_WHAT YOU NEED TO DO_: Set down, exactly and with no pictures, the line that contains "Given: Set Sweep Time to Manual" and all lines after it in the listing.

_INFORMATION_:
-- Opening Marker --

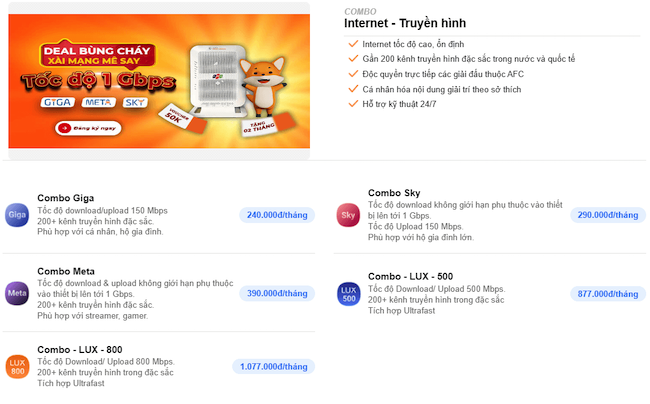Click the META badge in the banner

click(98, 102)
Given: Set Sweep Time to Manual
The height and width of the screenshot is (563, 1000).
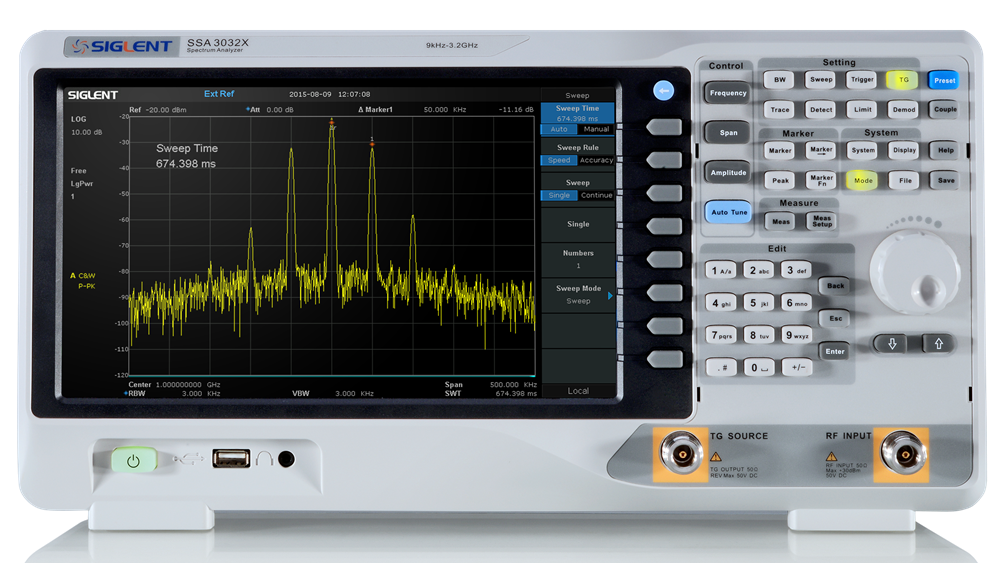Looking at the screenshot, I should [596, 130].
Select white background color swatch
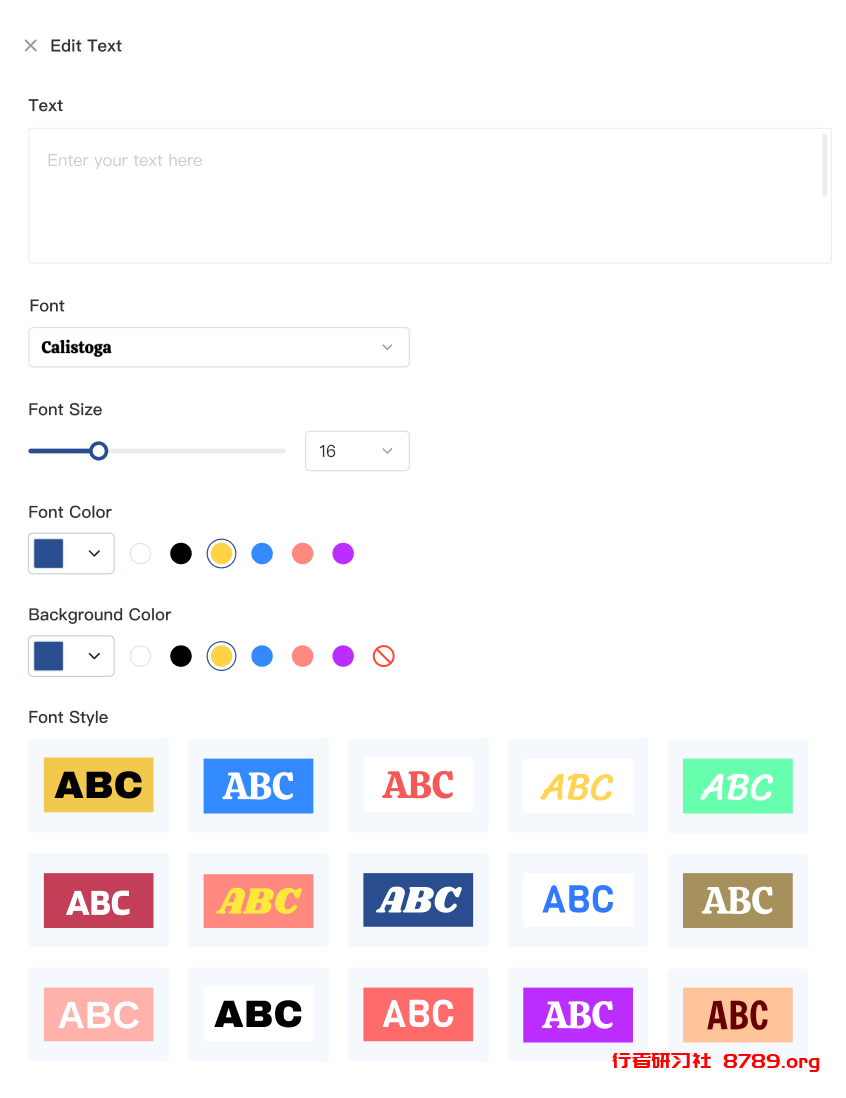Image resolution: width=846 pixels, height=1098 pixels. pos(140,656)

-- Closing Marker --

_RESPONSE_:
Given: Set Sweep Time to Manual
The height and width of the screenshot is (563, 1000).
Looking at the screenshot, I should [596, 130].
Select white background color swatch
Image resolution: width=846 pixels, height=1098 pixels. pos(140,656)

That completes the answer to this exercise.